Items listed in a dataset
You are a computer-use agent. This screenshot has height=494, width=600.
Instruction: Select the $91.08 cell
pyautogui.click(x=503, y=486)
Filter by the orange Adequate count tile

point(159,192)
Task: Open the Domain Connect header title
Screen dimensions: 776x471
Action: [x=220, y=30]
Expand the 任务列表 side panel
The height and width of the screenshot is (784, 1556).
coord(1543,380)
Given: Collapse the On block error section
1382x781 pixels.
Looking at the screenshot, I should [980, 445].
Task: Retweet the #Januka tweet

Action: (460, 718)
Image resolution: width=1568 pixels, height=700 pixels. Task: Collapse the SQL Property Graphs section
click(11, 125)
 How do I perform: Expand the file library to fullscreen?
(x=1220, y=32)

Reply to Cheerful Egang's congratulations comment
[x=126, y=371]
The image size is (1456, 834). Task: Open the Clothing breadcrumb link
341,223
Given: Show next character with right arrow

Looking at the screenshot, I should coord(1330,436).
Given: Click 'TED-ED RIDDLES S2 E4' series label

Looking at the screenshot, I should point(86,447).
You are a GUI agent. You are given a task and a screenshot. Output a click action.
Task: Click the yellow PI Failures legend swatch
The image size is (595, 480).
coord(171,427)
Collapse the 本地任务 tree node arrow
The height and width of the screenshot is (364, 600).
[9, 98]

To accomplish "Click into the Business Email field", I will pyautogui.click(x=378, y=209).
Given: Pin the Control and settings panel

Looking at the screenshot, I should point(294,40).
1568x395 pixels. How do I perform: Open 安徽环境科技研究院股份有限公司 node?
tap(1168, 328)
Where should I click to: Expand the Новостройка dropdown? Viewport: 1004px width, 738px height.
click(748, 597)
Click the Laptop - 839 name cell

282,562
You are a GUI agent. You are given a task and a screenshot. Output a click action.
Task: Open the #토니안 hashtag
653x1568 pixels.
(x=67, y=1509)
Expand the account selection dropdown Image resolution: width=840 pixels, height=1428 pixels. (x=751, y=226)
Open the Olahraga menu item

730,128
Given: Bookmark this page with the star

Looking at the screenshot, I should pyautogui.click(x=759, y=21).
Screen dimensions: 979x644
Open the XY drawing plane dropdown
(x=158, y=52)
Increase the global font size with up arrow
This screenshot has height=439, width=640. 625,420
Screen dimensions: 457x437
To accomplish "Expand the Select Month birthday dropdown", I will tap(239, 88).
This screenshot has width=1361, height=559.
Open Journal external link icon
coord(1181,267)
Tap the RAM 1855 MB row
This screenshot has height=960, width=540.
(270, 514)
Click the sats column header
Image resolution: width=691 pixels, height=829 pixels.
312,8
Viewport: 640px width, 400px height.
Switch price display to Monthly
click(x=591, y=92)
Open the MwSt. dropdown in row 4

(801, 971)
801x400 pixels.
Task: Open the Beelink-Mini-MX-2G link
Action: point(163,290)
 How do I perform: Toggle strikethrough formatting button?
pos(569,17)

Task to complete >> Type out the entries exactly as they appear above.

Task result >>
You are a computer-use agent. This screenshot has height=494, width=600.
Instruction: Select the $91.08 cell
pyautogui.click(x=503, y=486)
Filter by the orange Adequate count tile

point(159,192)
Task: Open the Domain Connect header title
Screen dimensions: 776x471
Action: [x=220, y=30]
Expand the 任务列表 side panel
The height and width of the screenshot is (784, 1556).
coord(1543,380)
Given: Collapse the On block error section
1382x781 pixels.
Looking at the screenshot, I should [980, 445].
Task: Retweet the #Januka tweet

Action: (460, 718)
Image resolution: width=1568 pixels, height=700 pixels. Task: Collapse the SQL Property Graphs section
click(11, 125)
 How do I perform: Expand the file library to fullscreen?
(x=1220, y=32)

Reply to Cheerful Egang's congratulations comment
[x=126, y=371]
The image size is (1456, 834). Task: Open the Clothing breadcrumb link
341,223
Given: Show next character with right arrow

Looking at the screenshot, I should coord(1330,436).
Given: Click 'TED-ED RIDDLES S2 E4' series label

Looking at the screenshot, I should point(86,447).
You are a GUI agent. You are given a task and a screenshot. Output a click action.
Task: Click the yellow PI Failures legend swatch
The image size is (595, 480).
coord(171,427)
Collapse the 本地任务 tree node arrow
The height and width of the screenshot is (364, 600).
[9, 98]

To accomplish "Click into the Business Email field", I will pyautogui.click(x=378, y=209).
Given: Pin the Control and settings panel

Looking at the screenshot, I should point(294,40).
1568x395 pixels. How do I perform: Open 安徽环境科技研究院股份有限公司 node?
tap(1168, 328)
Where should I click to: Expand the Новостройка dropdown? Viewport: 1004px width, 738px height.
click(748, 597)
Click the Laptop - 839 name cell

282,562
You are a GUI agent. You are given a task and a screenshot. Output a click action.
Task: Open the #토니안 hashtag
653x1568 pixels.
(x=67, y=1509)
Expand the account selection dropdown Image resolution: width=840 pixels, height=1428 pixels. (x=751, y=226)
Open the Olahraga menu item

730,128
Given: Bookmark this page with the star

Looking at the screenshot, I should pyautogui.click(x=759, y=21).
Screen dimensions: 979x644
Open the XY drawing plane dropdown
(x=158, y=52)
Increase the global font size with up arrow
This screenshot has height=439, width=640. 625,420
Screen dimensions: 457x437
To accomplish "Expand the Select Month birthday dropdown", I will tap(239, 88).
This screenshot has width=1361, height=559.
Open Journal external link icon
coord(1181,267)
Tap the RAM 1855 MB row
This screenshot has height=960, width=540.
(270, 514)
Click the sats column header
Image resolution: width=691 pixels, height=829 pixels.
312,8
Viewport: 640px width, 400px height.
Switch price display to Monthly
click(x=591, y=92)
Open the MwSt. dropdown in row 4

(801, 971)
801x400 pixels.
Task: Open the Beelink-Mini-MX-2G link
Action: point(163,290)
 How do I perform: Toggle strikethrough formatting button?
pos(569,17)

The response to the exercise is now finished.